El Sahara. - La liberación de 500 tortugas de la especie Centrochelys sulcata en una zona degradada en 2021 ha transformado un paisaje árido en un ecosistema más vibrante. Este experimento, que busca contrarrestar el avance del desierto, ha mostrado resultados positivos cinco años después de la intervención.
Durante mucho tiempo, la práctica de plantar árboles fue la respuesta común al problema de desertificación; sin embargo, esta estrategia resultó costosa y poco efectiva. Las tortugas, por su parte, se convierten en verdaderas ingenieras del ecosistema al cavar túneles que permiten que la lluvia penetre el suelo endurecido y retenga la humedad necesaria para la vida. Estas excavaciones han creado refugios donde las semillas, que habían estado inactivas durante años, finalmente han comenzado a germinar.

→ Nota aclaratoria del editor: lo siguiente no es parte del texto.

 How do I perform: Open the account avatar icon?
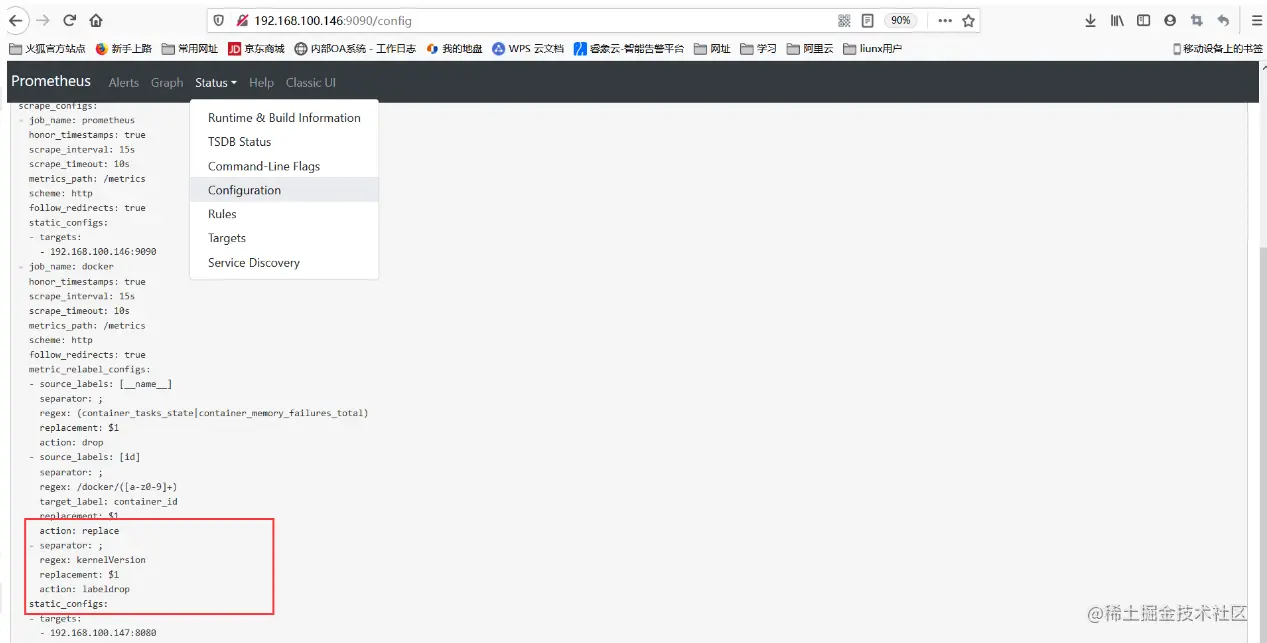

A través de imágenes satelitales, se ha comprobado la evolución del área, donde han surgido manchas verdes en un espacio previamente dominado por la arena. Este cambio, aunque gradual, ha revitalizado la biodiversidad, atrayendo aves e insectos que reactivan la cadena ecológica de la región.
"Reintroducir una especie clave puede revivir procesos ecológicos y evitar la necesidad de intervenciones artificiales", señala un especialista en ecología. Esto resalta el papel de las tortugas no solo como habitantes del desierto, sino como agentes cruciales en la restauración de hábitats degradados.
La experiencia sugiere que en ciertos contextos, la reintroducción de especies puede ser una herramienta poderosa contra la desertificación. Aunque el desafío de la desertificación requiere un enfoque multifacético que incluye factores como la gestión sostenible y la lluvia, el experimento con tortugas presenta una alternativa prometedora en la lucha contra la pérdida de biodiversidad en el Sahara.